Stoke
- Chairman: Mr E.Reynish
- Manager: Arthur Shallcross, Jock Rutherford
- Stadium: Victoria Ground
- Football League First Division: 21st (30 Points)
- FA Cup: Second Round
- Top goalscorer: League: Jimmy Broad (23) All: Jimmy Broad (26)
- Highest home attendance: 44,000 vs Sunderland (26 December 1922)
- Lowest home attendance: 10,000 vs Nottingham Forest (31 March 1923)
- Average home league attendance: 19,450
| Home colours |
- ← 1921–221923–24 →

= 1922–23 Stoke F.C. season =

The 1922–23 season was Stoke's 23rd season in the Football League and the 19th in the First Division.
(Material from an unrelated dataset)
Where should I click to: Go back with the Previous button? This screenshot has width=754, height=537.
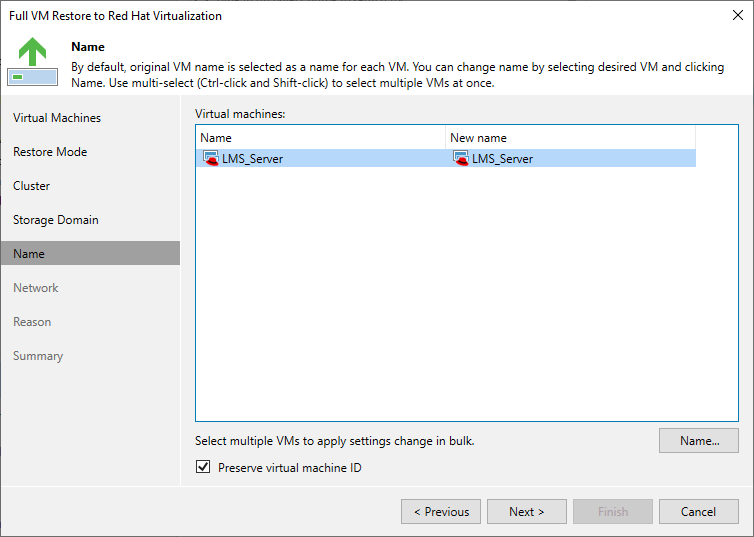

With Stoke's achievements last season they found themselves back in the First Division for the first time since 1907; however it would prove to be a short stay. In their opening eight matches, Stoke collected just two points and found themselves bottom of the table. Despite spending money on improving the squad, results were still poor and manager Arthur Shallcross was sacked in April 1923. He was replaced with former England international Jock Rutherford, but he was unable to avoid relegation. Rutherford then completed the shortest managerial spell in the club's history as a heated argument with the directors led him to resign just four weeks into his tenure.

==Season review==

===League===
With the club's First Division ambitions achieved, there was more than the usual air of optimism for the 1922–23 season, but things did not go according to plan and from their opening eight matches, Stoke claimed just two points (both draws) and found themselves anchored to the bottom of the table. Stoke's first win of the season came away at West Bromwich Albion when Harry Davies scored the only goal in his second appearance. Again the director's ambition and determination to maintain First Division status showed through with the arrivals of Joe Kasher and Bert Ralphs to name a few. This belated heavy expenditure on players cost the finance's dearly, but good crowds were able to cover the cost. Unfortunately relegation was not avoided and Stoke made an instant return to the Second Division.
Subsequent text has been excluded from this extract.